Isa leaves home to sail to the land of the Vikings to become Queen of Norway whilst her sister, Kirsty, finds herself Countess of Mar and chatelaine of the great Kildrummy Castle in Scotland’s far northeast. Danger looms and the younger sisters, Mathilda and Margaret, escape to Orkney with Kirsty’s children. As Scotland spirals into war, Robert’s sisters face the wrath of King Edward of England, whose vengeance wrought the brutal death of William Wallace. Kirsty is incarcerated alone in an English nunnery, whilst Mary endures years of misery within a cage hanging from the walls of Roxburgh Castle. Under Robert’s kingship, old wounds heal and Scotland’s fighting force achieves a resounding victory at the Battle of Bannockburn. Only then are the fragile, traumatised women released, through the ransoming of English nobles, to return home to rebuild their shattered lives… Sisters of The Bruce is a captivating work of fiction that weaves family history with a gripping narrative through the social and political landscape of medieval Scotland, Norway and Orkney. J. M. Harvey has been inspired by Sharon Penman, Elizabeth Chadwick and Sigrud Undset.
Over and over and over again in my reviews over the last several years I’ve found myself having to talk about using a gimmick to sell a book. That gimmick could be anything from touching on curiosity that a reader might have on seeing things from a villains point of view to exploiting some sort of disability in an effort to sell the book. J.M. Harvey has added yet another gimmick to my list of things to dislike: that of putting a story where there isn’t a story in order to tell a completely different story. Sisters of the Bruce was not a book about the sisters, it was a book telling the history of Scotland in the 13th century through the medium of women’s letters and, to a lesser extent, their lives.
The issue that Harvey, I’m sure, ran across is that there is little actual documentation on what the sisters lives must have been like. Isabelle and Kirsty compose the majority of letters that provide an introduction into the book and those letters are full of politics, movements of the war, and other information that i highly doubt was made readily available to the women – through their brothers, husbands, or even other means. Instead of getting an inside look into their actual lives, I was forced to endure a lengthy history lesson about the movements of different armies and the struggles for power – basically, instead of a book about women, Sisters of the Bruce was a book about men and the women were simply used as a tool to tell that story.
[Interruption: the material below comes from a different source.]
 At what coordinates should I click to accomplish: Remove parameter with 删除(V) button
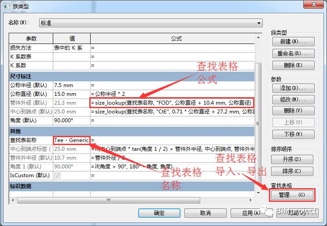293,111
While I doubt there is enough material to make a lengthy story about this bunch of sisters, I do think there is enough material to have made a short, more concise, but interesting look at the lives of the women of Scotland in the 13th century. I understand, according to the summary, that Harvey has been influenced by some of my favorite female historians – but I think that his story development and his method of telling that story could use a nice long look. Penman, for example, does not exploit characters in order to tell her story – instead, she focuses on specific characters, fleshing out their thoughts and reasoning behind their actions.
I was really hoping to read a good, solid book with historical background – instead, I got a book on history with very little to do with the title, or the actual summary of the book. If you are interested in good historical fiction, check out Sharon Kay Penman, Alison Weir, or even Nicola Griffith’s newest book, Hild, for actual character development.